§ Lesetext
********

Diese Geisteshaltung ist zuallererst durch eine radikale Nutzerzentriertheit geprägt. Es wird grundsätzlich versucht, von dem her zu denken. Erst dann werden die Machbarkeit und finanzielle Tragfähigkeit geprüft. Jetzt werden Sie sagen: „Aber nutzerzentriert waren gute Unternehmer doch schon immer!“

Stimmt! Design Thinking propagiert hier also überhaupt nichts Neues, nur scheint es so zu sein, dass die Fokussierung auf Nutzer und Kundinnen durch die Industrialisierung und die Ausbildung großer Konzerne mit vielen internen Funktionen gar nicht mehr so selbstverständlich ist. Viele Mitarbeiter bekommen die Nutzer ihrer Produkte oder Services nie zu Gesicht oder arbeiten in Rollen, die mit dem Service oder Produkt gar nichts mehr zu tun haben.

Weitere Kernprinzipien von Design Thinking sind, agil und in Iterationen vorzugehen und in Experimenten ganz früh im Prozess bereits Prototypen zu erstellen, um schnell (und kosteneffizient) zu lernen. Damit geht eine neue Kultur des Ausprobierens und Experimentierens einher, in der Fehler in frühen Phasen als notwendige Lernschritte interpretiert werden. Dafür ist natürlich viel Vertrauen notwendig, dass mir nicht „der Kopf abgehackt“ wird, wenn ich mich einmal mit einer Idee aus der Deckung wage.

Dahinter steht die Einsicht, dass Kreativität eine gewisse Sicherheit benötigt, und Spaß und Spiel bei der Arbeit die Innovationspotenziale des Teams erhöhen. Gearbeitet wird darüber hinaus konsequent kollaborativ, in funktionsübergreifenden Teams, um verschiedenste Perspektiven einfließen zu lassen. Auch dies erhöht die Wahrscheinlichkeit von Neuem.

Design Thinking im agilen Umfeld

Welche Vorteile bietet Design Thinking als agiles Tool?

********

§ Datenzeilen
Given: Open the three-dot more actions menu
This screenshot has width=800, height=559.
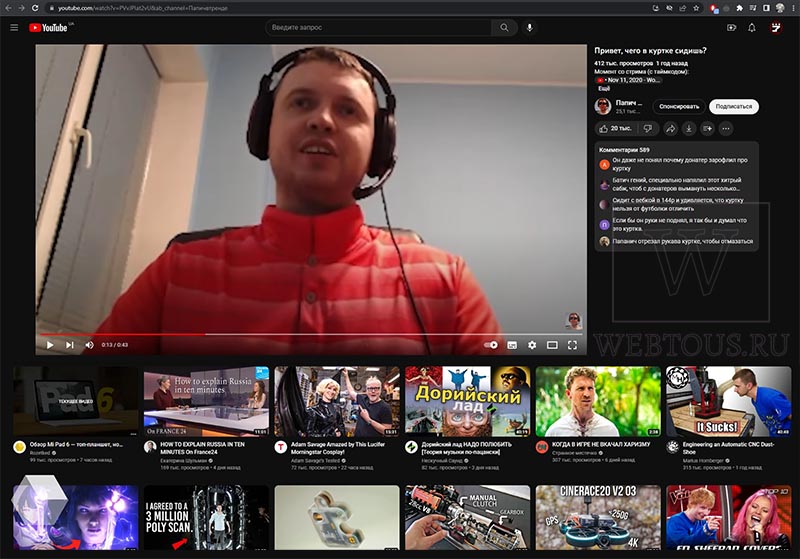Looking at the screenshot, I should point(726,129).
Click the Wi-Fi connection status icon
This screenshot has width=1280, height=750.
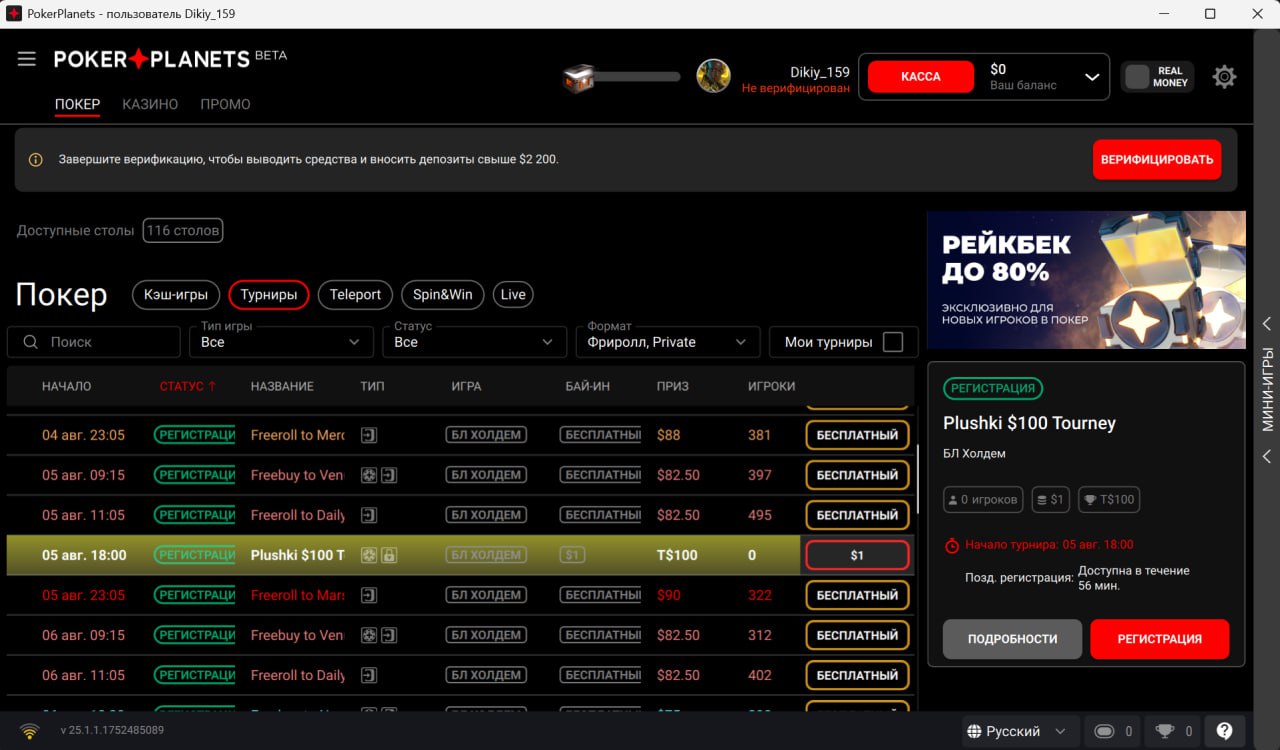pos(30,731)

********

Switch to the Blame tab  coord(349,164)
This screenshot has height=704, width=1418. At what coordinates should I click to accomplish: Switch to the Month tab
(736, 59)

********

§ Schriftliche Aufgabe A
Entnehmen Sie dem Text über Design Thinking wortgetreu die Passage von „Dahinter steht die“ bis „als agiles Tool?“.
§ Schriftliche Aufgabe B
Beantworten Sie anhand des Textes über Design Thinking folgende Fragen:
(i) Was wird erst nach dem nutzerzentrierten Denken geprüft?
(ii) Als was werden Fehler in frühen Phasen interpretiert?
(iii) In welcher Art von Teams wird konsequent kollaborativ gearbeitet?

§ Richtige Antwort A
Dahinter steht die Einsicht, dass Kreativität eine gewisse Sicherheit benötigt, und Spaß und Spiel bei der Arbeit die Innovationspotenziale des Teams erhöhen. Gearbeitet wird darüber hinaus konsequent kollaborativ, in funktionsübergreifenden Teams, um verschiedenste Perspektiven einfließen zu lassen. Auch dies erhöht die Wahrscheinlichkeit von Neuem.

Design Thinking im agilen Umfeld

Welche Vorteile bietet Design Thinking als agiles Tool?

§ Richtige Antwort B
(i) Die Machbarkeit und die finanzielle Tragfähigkeit
(ii) Als notwendige Lernschritte
(iii) In funktionsübergreifenden Teams